PCA produces sinusoids — what is the underlying cause?

1.5k Views Asked by At

Background

I'm analysing a data set of $M$ flow measurements (volume per time). The flows go from zero mL/s gradually to higher values and back to zero again, thus: their shapes ideally look like a Gaussian (or bell-shaped) curve. However, their shapes vary: they can go up and down (a little or a lot) over time. See the figure below for three examples.

three demo flows

The variations in the shapes are what I'm interested in. I'm using principal component analysis (PCA) in MATLAB for this purpose, with which I hope to find a (small) number of basic patterns that explain these variations in the flow curve shapes.

Note the following important steps I take: I interpolate the time axis, so all flows have an equal number of samples and all flows begin on $n=1,\,n\in N$ and end on $n=N$. I do this because I care only about shape, without time being of influence.

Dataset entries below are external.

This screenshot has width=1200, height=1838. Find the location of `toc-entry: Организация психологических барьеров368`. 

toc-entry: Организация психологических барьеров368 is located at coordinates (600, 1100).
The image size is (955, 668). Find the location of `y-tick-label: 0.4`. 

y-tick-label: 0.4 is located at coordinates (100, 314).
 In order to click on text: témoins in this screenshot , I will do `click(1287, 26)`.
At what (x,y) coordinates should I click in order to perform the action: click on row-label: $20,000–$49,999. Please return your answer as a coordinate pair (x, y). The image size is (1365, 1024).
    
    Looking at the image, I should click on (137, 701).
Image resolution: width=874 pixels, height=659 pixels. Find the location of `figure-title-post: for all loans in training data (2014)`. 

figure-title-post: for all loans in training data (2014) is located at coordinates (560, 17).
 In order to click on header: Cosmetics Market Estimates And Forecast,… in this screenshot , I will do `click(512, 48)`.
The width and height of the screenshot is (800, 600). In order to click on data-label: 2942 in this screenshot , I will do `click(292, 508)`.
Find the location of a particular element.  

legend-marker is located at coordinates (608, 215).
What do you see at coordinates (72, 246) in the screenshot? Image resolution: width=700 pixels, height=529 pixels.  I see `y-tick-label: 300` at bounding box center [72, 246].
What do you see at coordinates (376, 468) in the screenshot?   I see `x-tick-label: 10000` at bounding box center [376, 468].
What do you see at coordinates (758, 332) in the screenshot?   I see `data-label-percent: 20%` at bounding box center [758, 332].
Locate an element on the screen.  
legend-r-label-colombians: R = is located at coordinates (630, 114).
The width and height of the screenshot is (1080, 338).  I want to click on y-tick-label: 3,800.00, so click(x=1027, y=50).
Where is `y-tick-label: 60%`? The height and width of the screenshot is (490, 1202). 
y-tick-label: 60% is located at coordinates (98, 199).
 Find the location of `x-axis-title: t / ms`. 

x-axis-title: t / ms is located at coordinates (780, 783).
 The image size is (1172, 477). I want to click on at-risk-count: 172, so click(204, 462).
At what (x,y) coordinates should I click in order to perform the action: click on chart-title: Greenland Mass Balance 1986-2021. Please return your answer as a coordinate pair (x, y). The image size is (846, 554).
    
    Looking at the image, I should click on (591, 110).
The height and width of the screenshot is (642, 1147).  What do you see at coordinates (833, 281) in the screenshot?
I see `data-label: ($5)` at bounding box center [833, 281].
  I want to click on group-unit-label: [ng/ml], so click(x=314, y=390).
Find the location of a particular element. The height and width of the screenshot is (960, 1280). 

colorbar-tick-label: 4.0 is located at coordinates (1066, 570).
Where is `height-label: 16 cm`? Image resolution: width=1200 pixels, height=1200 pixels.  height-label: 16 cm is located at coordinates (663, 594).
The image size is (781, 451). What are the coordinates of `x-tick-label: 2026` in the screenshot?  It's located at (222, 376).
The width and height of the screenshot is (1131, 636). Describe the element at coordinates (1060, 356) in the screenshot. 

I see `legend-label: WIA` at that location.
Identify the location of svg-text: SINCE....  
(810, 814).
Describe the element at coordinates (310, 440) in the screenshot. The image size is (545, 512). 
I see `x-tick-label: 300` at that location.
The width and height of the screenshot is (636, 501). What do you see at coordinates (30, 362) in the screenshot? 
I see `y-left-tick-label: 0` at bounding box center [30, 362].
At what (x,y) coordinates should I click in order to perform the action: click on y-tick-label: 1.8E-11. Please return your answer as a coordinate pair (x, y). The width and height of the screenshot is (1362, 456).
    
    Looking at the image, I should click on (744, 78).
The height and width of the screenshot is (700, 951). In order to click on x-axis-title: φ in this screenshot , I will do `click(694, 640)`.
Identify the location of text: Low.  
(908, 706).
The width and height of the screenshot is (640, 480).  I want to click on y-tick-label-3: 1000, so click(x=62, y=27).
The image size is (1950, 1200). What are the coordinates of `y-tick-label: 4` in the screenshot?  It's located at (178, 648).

The data matrix $A$ I analyse with PCA has $M$ rows (observations) and $N$ columns (samples).

PCA

When I perform PCA on the aforementioned data, I get a quite peculiar result. I doubt it is by chance. The principal components (PCs) appear to be sinusoids, more or less. The first PC is a half period (positive) of a sinus, resembling the basic shape I describe in the first paragraph of this question. It is not a perfect sine, as it contains some variation. The second component is a full period of a sine: it goes up from zero, back to and through zero and becomes negative to then go back up to zero again. The third PC is one-and-a-half period, etc. See the figure below for the first 6 PCs (of $M=657$ flows).

first 6 PCs

I feel this has a connection with the Fourier series, because my principal components basically appear to be the frequency components of my original data, or are related to them. Is there an intuitive way (and a mathematical way, of course), to understand why I get this particular result? I guess the sinusoids are in fact the result of the relation between PCA and the Fourier series and the variation in the sinusoids is caused by the variations/noise in my data.

1

There are 1 best solutions below

6
On BEST ANSWER

This is a typical result if you have data that are characterized by a localized and approximately stationary autocorrelation. Here's a simple demonstration in Matlab.

Generate mutually uncorrelated time series of white noise:

M = 100;          % number of variables
N = 1000000;      % number of samples (time points)
x = randn(N, M);

Induce autocorrelation across variables ("flows") by computing a moving average (implemented here using a Toeplitz matrix):

ma = toeplitz([ones(1, 5) zeros(1, M - 5)]);
x = x * ma;

Compute the PCA and plot the first principal modes:

[v, e] = eig(cov(x));
[e, ind] = sort(diag(e), 'descend');
v = v(:, ind);
plot(v(:, 1 : 3), '.-')
xlabel('variables')
legend({'PM1', 'PM2', 'PM3'})

The result looks like this:

The reason is that data with stationary autocorrelation can be seen as being generated by a linear translation-invariant operator (often "time-invariant", but here the relevant dimension is "variable", not "time"), i.e. by a convolution process, and the eigenvectors of such an operator are the harmonic functions. The eigenvectors of the covariance matrix (the principal modes) are estimates of the eigenvectors of the operator because the true covariance is identical to the product of the operator matrix with itself. — Here the actual operator is given by the Toeplitz matrix, which is only almost translation-invariant (because of the boundaries), so we get almost-harmonic functions.

Btw., I used the term "principal modes" above because the term "principal components" usually refers to that aspect of PCA which is a function of the dimension across which the covariance matrix has been computed; here, time. The principal components are obtained by transforming the data into the base spanned by the principal modes.